Given the hard cash we pay for cleaning services, and the fact that a janitor could realistically cater for 3-4 blocks, they could earn 35-45 thousand roubles, comparable to a university graduate in a specialist field. If the government were to address the problem of social housing and develop a programme to adapt Russia’s rural population to urban living, there would be no problems with cheap labour, and we would drag hundreds of thousands (perhaps millions) of fellow citizens out of the alcoholic abyss.

Now let’s discuss construction. “Migrant labour reduces the cost of housing,” we are told. Has anyone noticed a fall in property prices? Not me. But I’ve had more than an earful about a simple money-making scheme: the developer gives a bribe to the official responsible for distributing building plots, and then to the commission overseeing the project. The house gets built and the profit is split, with the lion’s share ending up in the developer’s pocket – profit, incidentally, that comes from exploiting illegal migrant workers. House prices are in any case determined by the market, so it’s in the developer’s interest to increase its margins by hook or by crook.
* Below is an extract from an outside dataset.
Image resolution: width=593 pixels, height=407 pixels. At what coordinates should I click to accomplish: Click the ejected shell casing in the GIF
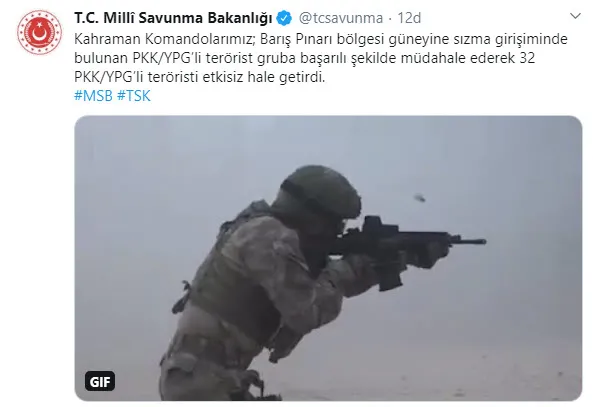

Later, these self-same officials solemnly declare the need for a speedy solution to social problems in new regions, meaning that schools, kindergartens, parks and roads get built at taxpayers’ expense. According to some estimates, only 20% of investments go towards housing, while the remaining 80% gets spent on critical infrastructure. Thanks to corrupt officials, the bulk of the expense (the same figure of 80%) is shouldered by the public purse. And migrants are a great way for developers to earn more without having to worry about providing costly new technologies or raising productivity.
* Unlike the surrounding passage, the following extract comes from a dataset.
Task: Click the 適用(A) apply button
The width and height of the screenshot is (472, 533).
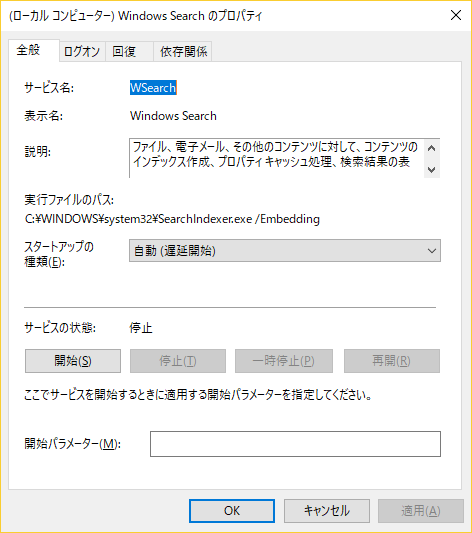Action: tap(421, 511)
The problem of migrant labour seemingly caught Russia unawares

The problem of migrant labour seemingly caught Russia unawares. In the 1990s no one really thought about it, since it was the least of people’s woes. Today, however, the problem is stark, but instead of retraining workers from the depressed regions of the Russian hinterland and improving social mobility through internal migration, our officials prefer to turn a blind eye.

According to official data, Russia is home to 4 million unemployed (closer to 5-6 million if the unregistered and under-employed are added). Officials employed by the state from top to bottom number 5 million, and people in uniform around 3.5 million. These figures should be cut by at least a third. Roughly 7 million people work in agriculture, but given that their productivity is 8-9 times lower than in developed countries, about half of them could be resettled in the urban centres. What’s more, the Soviet Union bequeathed Russia many towns rashly flung up north of the Arctic Circle.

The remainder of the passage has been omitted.